Stored records
___

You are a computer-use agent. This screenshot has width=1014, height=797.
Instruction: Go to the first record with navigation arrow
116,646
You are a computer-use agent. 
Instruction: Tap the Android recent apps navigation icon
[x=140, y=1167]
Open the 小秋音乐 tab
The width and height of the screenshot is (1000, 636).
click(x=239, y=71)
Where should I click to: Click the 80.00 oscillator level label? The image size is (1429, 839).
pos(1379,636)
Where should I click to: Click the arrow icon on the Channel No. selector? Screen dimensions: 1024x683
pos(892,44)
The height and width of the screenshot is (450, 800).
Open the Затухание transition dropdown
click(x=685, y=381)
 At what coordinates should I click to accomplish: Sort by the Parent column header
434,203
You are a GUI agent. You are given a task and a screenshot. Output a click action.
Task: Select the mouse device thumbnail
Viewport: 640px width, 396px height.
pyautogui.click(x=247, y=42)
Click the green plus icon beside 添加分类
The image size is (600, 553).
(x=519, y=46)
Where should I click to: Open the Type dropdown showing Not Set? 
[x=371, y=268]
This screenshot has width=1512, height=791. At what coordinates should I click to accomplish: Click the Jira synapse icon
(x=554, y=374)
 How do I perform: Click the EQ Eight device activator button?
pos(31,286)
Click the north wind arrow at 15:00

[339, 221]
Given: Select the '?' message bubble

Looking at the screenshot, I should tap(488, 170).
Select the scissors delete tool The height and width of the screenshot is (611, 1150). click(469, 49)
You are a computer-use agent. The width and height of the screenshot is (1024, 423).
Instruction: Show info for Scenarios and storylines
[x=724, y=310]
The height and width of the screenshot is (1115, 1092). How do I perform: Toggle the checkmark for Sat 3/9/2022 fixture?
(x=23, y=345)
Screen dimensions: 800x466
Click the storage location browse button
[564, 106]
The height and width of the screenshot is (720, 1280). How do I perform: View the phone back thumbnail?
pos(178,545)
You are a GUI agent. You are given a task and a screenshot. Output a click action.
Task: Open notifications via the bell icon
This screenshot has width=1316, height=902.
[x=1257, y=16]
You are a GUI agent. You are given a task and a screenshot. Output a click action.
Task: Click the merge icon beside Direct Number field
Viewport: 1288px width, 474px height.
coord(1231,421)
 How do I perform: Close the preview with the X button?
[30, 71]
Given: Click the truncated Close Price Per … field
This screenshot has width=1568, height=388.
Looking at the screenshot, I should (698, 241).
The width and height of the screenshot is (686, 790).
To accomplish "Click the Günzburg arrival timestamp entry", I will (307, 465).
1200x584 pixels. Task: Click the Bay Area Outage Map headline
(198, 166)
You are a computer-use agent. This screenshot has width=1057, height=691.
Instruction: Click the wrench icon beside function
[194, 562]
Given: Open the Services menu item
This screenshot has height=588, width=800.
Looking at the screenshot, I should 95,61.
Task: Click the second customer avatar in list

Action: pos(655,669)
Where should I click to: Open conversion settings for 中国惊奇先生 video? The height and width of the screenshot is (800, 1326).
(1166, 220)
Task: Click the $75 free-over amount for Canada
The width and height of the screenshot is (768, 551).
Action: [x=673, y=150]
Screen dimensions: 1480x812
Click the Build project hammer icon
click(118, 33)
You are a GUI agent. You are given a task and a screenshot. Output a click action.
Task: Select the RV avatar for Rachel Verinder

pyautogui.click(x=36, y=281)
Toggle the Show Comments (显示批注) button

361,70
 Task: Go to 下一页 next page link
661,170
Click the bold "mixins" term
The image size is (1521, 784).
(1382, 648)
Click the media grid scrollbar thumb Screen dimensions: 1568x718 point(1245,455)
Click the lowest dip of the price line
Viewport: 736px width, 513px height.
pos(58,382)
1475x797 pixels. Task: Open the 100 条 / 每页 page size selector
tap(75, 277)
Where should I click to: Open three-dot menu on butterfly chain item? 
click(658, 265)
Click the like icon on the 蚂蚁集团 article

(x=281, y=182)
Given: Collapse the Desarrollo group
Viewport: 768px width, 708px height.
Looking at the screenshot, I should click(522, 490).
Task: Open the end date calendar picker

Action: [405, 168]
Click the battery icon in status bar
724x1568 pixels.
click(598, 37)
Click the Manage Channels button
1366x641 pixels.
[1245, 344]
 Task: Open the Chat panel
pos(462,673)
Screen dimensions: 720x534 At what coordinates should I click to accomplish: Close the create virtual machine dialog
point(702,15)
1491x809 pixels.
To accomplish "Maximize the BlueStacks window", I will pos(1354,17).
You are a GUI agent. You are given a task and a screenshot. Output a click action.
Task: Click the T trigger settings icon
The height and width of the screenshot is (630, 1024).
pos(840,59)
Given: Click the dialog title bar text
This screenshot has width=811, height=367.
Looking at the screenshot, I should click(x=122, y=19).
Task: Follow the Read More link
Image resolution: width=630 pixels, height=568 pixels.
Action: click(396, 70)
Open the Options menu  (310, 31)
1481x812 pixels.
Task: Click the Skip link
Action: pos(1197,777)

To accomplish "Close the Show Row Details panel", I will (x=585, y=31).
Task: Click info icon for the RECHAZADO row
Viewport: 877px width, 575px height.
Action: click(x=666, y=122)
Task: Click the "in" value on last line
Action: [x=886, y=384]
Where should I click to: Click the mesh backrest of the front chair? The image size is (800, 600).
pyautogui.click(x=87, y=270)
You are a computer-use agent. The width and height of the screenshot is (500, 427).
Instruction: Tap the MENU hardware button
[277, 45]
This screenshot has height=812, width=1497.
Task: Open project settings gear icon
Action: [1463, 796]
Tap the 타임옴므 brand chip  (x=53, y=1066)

___

> _Work instruction_
Each line above that has the word "field" must be copied.

> _Your response_
Task: Click the merge icon beside Direct Number field
Given: Click the truncated Close Price Per … field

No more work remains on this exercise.